◆ **INFORMATION PROVIDED**:
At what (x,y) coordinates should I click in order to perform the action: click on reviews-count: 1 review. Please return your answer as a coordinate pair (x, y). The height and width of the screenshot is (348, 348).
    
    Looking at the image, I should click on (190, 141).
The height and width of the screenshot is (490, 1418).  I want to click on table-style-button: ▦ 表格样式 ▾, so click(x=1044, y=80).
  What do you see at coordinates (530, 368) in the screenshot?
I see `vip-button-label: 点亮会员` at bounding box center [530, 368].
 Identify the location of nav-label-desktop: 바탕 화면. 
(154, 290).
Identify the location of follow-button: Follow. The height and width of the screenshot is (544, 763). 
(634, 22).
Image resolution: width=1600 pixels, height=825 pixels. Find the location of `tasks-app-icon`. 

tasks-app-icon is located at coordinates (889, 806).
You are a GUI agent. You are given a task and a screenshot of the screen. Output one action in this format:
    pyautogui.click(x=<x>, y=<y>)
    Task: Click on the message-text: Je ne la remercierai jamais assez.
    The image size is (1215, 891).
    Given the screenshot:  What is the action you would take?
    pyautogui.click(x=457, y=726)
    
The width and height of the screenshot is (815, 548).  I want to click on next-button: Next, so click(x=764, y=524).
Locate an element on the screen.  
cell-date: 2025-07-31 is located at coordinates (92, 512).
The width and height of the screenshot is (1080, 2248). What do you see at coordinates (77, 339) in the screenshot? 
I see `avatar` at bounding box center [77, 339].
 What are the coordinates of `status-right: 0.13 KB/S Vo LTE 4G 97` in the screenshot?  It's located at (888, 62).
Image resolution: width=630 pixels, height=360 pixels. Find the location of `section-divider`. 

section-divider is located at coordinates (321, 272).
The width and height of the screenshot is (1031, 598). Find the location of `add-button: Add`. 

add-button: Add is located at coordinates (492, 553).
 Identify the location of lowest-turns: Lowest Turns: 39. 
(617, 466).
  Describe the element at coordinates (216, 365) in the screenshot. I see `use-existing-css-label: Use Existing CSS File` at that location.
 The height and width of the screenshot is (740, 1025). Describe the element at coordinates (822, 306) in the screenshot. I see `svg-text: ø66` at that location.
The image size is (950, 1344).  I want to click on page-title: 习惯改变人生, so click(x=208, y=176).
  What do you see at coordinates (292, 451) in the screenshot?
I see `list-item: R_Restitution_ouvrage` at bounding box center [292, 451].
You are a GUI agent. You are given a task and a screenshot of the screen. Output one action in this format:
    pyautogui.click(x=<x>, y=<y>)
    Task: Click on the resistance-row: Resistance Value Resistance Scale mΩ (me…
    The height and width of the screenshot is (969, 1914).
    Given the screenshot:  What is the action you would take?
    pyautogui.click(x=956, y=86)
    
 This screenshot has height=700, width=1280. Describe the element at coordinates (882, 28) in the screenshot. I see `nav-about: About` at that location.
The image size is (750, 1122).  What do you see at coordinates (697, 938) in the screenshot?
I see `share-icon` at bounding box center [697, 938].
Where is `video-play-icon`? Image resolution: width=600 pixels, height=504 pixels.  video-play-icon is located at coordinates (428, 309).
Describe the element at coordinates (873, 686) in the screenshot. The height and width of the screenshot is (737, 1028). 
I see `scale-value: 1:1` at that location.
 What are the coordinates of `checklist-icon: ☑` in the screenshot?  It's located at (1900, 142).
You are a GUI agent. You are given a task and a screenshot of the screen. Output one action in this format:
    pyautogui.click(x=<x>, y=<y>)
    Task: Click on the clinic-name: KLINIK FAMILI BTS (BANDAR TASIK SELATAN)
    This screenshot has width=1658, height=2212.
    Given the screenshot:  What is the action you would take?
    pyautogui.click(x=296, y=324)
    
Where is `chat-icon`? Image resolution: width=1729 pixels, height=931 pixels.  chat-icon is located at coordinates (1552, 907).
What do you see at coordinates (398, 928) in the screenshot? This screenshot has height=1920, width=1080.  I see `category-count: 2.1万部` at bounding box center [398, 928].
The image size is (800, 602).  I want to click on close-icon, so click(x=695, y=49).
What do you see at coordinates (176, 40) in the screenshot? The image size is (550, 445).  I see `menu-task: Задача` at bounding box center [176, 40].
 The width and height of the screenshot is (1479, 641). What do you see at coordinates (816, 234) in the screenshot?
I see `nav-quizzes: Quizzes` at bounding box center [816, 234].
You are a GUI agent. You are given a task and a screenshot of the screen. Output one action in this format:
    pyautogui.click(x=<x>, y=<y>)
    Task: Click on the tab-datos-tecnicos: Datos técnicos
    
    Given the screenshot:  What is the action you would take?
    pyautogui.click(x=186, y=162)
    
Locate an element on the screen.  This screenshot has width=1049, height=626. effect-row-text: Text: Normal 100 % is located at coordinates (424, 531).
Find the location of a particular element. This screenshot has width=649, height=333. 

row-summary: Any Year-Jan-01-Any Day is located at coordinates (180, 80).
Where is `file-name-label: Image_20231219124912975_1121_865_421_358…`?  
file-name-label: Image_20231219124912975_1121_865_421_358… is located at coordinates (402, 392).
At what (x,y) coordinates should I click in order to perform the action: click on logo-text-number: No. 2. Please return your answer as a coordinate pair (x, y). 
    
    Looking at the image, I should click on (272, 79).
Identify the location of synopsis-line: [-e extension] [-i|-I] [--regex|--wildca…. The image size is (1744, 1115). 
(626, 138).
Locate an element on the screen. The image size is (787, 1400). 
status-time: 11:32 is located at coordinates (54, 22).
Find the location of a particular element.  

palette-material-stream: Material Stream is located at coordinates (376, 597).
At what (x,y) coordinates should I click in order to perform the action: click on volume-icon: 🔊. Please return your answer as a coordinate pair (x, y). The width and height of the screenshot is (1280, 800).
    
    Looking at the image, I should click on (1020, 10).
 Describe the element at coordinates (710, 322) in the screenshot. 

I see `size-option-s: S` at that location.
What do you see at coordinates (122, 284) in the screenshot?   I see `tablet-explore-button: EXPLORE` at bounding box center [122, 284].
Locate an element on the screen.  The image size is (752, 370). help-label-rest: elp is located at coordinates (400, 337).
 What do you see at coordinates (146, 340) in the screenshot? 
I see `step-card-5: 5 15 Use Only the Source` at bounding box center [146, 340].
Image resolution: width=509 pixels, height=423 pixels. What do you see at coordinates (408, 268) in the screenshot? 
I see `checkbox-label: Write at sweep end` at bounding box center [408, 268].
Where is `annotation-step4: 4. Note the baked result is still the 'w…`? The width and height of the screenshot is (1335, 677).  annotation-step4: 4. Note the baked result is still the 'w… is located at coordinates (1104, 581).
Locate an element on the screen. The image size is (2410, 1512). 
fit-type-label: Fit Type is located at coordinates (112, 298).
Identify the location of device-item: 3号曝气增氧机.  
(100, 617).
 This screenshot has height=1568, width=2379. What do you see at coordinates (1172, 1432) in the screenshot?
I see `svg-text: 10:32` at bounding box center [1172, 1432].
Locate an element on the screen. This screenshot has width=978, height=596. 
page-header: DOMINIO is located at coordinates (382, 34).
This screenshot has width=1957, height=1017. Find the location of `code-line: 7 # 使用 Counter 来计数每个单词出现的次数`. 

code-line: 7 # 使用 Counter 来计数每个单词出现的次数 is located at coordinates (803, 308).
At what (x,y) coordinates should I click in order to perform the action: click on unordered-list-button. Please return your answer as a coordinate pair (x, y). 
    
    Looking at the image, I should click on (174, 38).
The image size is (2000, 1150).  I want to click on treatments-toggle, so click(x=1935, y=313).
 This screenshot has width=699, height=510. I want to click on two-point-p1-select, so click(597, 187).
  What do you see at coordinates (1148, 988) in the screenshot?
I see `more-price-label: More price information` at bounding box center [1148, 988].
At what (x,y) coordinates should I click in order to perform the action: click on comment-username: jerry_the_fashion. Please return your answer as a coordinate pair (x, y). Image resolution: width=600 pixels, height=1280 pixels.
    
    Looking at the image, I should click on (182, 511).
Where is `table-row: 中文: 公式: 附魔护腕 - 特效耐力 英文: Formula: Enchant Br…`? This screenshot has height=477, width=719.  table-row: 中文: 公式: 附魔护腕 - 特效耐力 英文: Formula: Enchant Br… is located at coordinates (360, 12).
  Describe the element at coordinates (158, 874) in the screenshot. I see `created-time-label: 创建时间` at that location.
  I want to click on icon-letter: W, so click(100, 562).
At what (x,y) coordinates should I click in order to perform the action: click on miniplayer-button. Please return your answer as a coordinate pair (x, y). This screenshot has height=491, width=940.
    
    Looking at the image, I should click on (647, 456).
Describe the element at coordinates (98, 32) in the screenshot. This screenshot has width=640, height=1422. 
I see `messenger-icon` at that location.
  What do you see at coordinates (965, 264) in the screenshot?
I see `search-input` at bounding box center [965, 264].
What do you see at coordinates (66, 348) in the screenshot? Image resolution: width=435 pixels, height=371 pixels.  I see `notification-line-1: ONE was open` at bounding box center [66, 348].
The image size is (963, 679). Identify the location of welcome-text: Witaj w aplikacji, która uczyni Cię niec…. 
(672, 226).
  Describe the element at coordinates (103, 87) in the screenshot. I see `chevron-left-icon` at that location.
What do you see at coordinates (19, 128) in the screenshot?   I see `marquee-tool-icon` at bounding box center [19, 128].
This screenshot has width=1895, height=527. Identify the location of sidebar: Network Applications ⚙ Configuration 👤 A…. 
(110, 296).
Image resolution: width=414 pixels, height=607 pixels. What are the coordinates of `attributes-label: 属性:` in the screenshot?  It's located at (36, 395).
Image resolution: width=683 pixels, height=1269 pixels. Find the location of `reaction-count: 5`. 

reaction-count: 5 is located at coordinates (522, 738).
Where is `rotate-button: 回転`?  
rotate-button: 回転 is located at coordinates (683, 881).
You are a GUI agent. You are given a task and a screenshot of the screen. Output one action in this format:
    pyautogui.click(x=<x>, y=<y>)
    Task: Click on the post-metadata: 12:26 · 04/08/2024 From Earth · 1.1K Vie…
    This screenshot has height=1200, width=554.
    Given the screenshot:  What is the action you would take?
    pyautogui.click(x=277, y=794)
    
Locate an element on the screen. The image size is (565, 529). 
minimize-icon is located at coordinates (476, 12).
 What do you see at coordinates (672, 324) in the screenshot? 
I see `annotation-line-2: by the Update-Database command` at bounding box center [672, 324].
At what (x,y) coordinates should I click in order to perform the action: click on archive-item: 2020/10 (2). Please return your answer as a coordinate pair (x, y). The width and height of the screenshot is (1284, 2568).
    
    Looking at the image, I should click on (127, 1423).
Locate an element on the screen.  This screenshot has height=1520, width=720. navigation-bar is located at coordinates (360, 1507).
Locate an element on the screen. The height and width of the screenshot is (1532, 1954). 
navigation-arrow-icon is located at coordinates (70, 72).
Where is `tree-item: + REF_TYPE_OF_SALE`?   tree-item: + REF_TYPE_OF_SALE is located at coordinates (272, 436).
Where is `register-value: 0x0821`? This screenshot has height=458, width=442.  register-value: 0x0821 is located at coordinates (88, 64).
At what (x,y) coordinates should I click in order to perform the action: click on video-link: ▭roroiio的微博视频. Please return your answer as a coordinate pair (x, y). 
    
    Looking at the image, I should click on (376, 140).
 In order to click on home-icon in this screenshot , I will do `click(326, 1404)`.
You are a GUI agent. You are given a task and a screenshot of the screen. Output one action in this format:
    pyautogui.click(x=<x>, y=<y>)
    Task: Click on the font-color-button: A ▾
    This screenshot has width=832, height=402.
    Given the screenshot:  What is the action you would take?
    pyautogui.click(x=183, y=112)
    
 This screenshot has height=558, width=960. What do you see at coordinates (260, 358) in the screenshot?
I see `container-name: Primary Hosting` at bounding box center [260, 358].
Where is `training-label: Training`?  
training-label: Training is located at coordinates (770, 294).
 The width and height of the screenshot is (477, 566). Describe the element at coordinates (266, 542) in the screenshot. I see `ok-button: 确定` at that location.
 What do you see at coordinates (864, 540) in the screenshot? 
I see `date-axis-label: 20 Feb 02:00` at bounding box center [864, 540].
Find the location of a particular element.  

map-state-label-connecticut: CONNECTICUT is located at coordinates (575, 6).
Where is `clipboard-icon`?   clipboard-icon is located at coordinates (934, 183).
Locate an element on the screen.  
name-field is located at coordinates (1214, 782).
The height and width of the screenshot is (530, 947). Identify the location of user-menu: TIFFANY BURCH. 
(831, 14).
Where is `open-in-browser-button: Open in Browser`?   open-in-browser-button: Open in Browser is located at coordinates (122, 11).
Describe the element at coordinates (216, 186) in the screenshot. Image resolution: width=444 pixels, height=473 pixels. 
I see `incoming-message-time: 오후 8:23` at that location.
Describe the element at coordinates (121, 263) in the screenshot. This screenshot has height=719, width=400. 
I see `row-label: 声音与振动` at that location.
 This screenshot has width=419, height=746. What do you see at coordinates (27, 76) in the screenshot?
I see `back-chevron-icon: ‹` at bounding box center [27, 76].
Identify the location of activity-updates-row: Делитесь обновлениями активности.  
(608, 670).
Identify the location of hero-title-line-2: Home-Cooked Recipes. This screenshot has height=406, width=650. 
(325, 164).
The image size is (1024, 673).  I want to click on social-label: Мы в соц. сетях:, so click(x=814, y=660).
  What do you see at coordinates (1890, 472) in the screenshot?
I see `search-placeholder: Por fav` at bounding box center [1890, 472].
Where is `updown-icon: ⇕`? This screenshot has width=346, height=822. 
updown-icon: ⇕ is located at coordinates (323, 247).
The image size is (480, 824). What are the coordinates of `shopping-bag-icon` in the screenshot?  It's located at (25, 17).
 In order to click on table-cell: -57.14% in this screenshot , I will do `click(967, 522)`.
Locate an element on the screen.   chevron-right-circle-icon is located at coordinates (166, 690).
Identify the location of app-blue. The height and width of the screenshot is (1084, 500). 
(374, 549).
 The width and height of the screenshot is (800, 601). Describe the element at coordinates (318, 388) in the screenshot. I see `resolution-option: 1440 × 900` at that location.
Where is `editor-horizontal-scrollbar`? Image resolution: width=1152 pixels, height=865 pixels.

◆ **WORK TO BE COMPLETED**: Format the entries as a JSON list of strings, one string per line and no blank lines. Begin at the line that has "The image size is (2000, 1150)." and stop after the line that has "I want to click on icon-letter: W, so".

◆ **OUTPUT FOR THIS EXERCISE**:
[
  "The image size is (2000, 1150).  I want to click on treatments-toggle, so click(x=1935, y=313).",
  " This screenshot has width=699, height=510. I want to click on two-point-p1-select, so click(597, 187).",
  "  What do you see at coordinates (1148, 988) in the screenshot?",
  "I see `more-price-label: More price information` at bounding box center [1148, 988].",
  "At what (x,y) coordinates should I click in order to perform the action: click on comment-username: jerry_the_fashion. Please return your answer as a coordinate pair (x, y). Image resolution: width=600 pixels, height=1280 pixels.",
  "    Looking at the image, I should click on (182, 511).",
  "Where is `table-row: 中文: 公式: 附魔护腕 - 特效耐力 英文: Formula: Enchant Br…`? This screenshot has height=477, width=719.  table-row: 中文: 公式: 附魔护腕 - 特效耐力 英文: Formula: Enchant Br… is located at coordinates (360, 12).",
  "  Describe the element at coordinates (158, 874) in the screenshot. I see `created-time-label: 创建时间` at that location.",
  "  I want to click on icon-letter: W, so click(100, 562)."
]